PROBLEM TO SOLVE:
Copy out the data below word for word, keeping every line the same.

- Opening Delimiter -

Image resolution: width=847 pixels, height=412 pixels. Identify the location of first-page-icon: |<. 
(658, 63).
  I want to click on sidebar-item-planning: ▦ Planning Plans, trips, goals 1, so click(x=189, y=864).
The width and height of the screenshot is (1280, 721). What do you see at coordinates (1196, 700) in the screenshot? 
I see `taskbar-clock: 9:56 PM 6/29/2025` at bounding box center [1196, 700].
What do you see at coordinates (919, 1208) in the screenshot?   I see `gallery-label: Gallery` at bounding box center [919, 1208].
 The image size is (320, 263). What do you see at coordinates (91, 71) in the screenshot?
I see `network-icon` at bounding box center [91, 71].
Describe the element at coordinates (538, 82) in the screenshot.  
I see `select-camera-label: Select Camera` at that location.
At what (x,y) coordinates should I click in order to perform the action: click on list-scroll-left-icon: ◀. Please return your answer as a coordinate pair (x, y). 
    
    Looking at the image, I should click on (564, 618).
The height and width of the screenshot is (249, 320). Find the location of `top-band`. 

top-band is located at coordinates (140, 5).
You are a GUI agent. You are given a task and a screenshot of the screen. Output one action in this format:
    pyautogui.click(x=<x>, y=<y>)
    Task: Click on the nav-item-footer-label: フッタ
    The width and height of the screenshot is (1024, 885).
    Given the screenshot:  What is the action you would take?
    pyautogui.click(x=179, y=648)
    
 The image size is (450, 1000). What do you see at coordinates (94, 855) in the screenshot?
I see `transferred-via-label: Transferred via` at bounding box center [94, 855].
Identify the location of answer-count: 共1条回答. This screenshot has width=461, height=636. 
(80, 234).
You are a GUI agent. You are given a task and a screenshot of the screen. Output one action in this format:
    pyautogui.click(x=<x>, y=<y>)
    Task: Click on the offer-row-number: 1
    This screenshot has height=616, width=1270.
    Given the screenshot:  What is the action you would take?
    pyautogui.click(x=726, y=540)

- Closing Delimiter -

RESPONSE FOR THIS EXERCISE:
Image resolution: width=847 pixels, height=412 pixels. Identify the location of first-page-icon: |<. 
(658, 63).
  I want to click on sidebar-item-planning: ▦ Planning Plans, trips, goals 1, so click(x=189, y=864).
The width and height of the screenshot is (1280, 721). What do you see at coordinates (1196, 700) in the screenshot? 
I see `taskbar-clock: 9:56 PM 6/29/2025` at bounding box center [1196, 700].
What do you see at coordinates (919, 1208) in the screenshot?   I see `gallery-label: Gallery` at bounding box center [919, 1208].
 The image size is (320, 263). What do you see at coordinates (91, 71) in the screenshot?
I see `network-icon` at bounding box center [91, 71].
Describe the element at coordinates (538, 82) in the screenshot.  
I see `select-camera-label: Select Camera` at that location.
At what (x,y) coordinates should I click in order to perform the action: click on list-scroll-left-icon: ◀. Please return your answer as a coordinate pair (x, y). 
    
    Looking at the image, I should click on (564, 618).
The height and width of the screenshot is (249, 320). Find the location of `top-band`. 

top-band is located at coordinates (140, 5).
You are a GUI agent. You are given a task and a screenshot of the screen. Output one action in this format:
    pyautogui.click(x=<x>, y=<y>)
    Task: Click on the nav-item-footer-label: フッタ
    The width and height of the screenshot is (1024, 885).
    Given the screenshot:  What is the action you would take?
    pyautogui.click(x=179, y=648)
    
 The image size is (450, 1000). What do you see at coordinates (94, 855) in the screenshot?
I see `transferred-via-label: Transferred via` at bounding box center [94, 855].
Identify the location of answer-count: 共1条回答. This screenshot has width=461, height=636. 
(80, 234).
You are a GUI agent. You are given a task and a screenshot of the screen. Output one action in this format:
    pyautogui.click(x=<x>, y=<y>)
    Task: Click on the offer-row-number: 1
    This screenshot has height=616, width=1270.
    Given the screenshot:  What is the action you would take?
    pyautogui.click(x=726, y=540)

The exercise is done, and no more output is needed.